Lectures de texte, réflexions et partage autour de la littérature, textes en ligne, petits mots belges et français, et billets quotidiens pour rire et réfléchir.
Quatrième de couverture : 1962. Le Kairouan sort du port d'Alger. Les quartiers européens et la Casbah disparaissent sous la brume. A son bord, Ray et ses trois enfants.
Oui, c'est l'histoire de Ray, drôle de maman dans un monde impossible. Mais aussi de ses enfants qui peuvent difficilement trouver leurs traces et leurs repères dans un monde où déjà les parents ont du mal…
Violence. Du monde, des parents, des enfants. C'est un monde cruel, qui n'est pas dépeint dans du rose et du bleu. Mais avec une écriture incisive comme un scalpel, aux limites de ce qu'est l'insupportable réalité.

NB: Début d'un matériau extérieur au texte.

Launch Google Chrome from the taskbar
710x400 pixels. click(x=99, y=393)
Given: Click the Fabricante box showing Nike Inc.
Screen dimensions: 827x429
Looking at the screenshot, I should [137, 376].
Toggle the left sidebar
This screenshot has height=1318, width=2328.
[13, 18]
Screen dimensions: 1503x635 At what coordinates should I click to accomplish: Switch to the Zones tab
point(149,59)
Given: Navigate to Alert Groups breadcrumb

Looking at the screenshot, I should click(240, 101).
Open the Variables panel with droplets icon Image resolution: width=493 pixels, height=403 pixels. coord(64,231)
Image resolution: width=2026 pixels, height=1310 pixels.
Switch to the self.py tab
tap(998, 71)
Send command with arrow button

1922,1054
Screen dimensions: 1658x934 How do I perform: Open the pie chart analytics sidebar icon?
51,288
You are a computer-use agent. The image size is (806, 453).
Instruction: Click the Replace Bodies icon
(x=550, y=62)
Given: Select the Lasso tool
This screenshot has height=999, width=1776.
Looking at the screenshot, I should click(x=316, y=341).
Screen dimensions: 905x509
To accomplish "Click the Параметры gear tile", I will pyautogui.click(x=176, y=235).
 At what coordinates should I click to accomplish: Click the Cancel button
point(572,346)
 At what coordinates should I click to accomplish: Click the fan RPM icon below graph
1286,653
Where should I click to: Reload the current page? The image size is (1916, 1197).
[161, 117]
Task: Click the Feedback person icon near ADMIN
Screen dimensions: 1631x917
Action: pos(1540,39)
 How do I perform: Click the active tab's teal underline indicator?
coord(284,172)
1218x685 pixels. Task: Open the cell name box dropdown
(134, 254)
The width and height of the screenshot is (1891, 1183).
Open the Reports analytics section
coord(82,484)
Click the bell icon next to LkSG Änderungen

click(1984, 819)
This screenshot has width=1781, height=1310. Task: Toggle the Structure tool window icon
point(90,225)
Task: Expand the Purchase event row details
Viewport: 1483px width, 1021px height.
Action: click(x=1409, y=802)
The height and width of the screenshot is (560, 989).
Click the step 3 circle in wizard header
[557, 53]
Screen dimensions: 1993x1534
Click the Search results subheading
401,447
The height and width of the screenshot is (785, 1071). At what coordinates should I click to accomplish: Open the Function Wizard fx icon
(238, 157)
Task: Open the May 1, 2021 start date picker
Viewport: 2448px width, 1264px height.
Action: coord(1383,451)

Ce bouquin, publié aux Editions du Rouergue, dans la collection La brune, je l'ai connu étrangement. Sur un forum de lecteurs où j'ai découvert un intervenant sous un pseudonyme que je ne citerai évidemment pas, dur, caustique et qui nous renvoyait à nos incultures sans aucune miséricorde. Pfff. Comme j'aurais aimé que son deuxième roman soit mauvais. Il est très bon, comme d'ailleurs le laissait présumer le moins éronnant mais nettement prometteur Tu t'appelles Amandine Keddha.
Cela ne me fait pas plaisir, mais c'est ainsi. Je n'ai pas encore lu les autres mais je sens que je vais le faire…
Et salut, Christophe Léon. Puis tu sais, ton personnage sous pseudo qui nous a fait souffrir : je l'aimais bien. Et j'ai découvert Lobo Antunes grâce à toi. Rien que pour ça, hein…
Edmond sanglote doucement parce qu'il n'a pas vu Fatma sur le dos de la baleine et il a perdu espoir de la revoir. Il ne reconnait rien, il ne comprend pas pourquoi Fatma ne vient pas le chercher pour le ramener à la maison, lui donner un gâteau, lui essuyer le coin de la bouche avec son tablier et lui raconter des histoires en faisant la cuisine pendant qu'il est assis par terre à faire la chasse aux fourmis, à en écraser une avec son index et à la regarder tout aplatie et à recommencer jusqu'à ce qu'il en ait suffisamment estourbi pour se sentir invincible – pourquoi ? – Et pour la première fois depuis longtemps son corps le laisse en paix et il a une impression de légèreté agréable. Les larmes lui viennent naturellement, elles sont chaudes et salées, il aime bien pleurer.
Christophe Léon, Palavas La Blanche, Editions du Rouergue, p.79.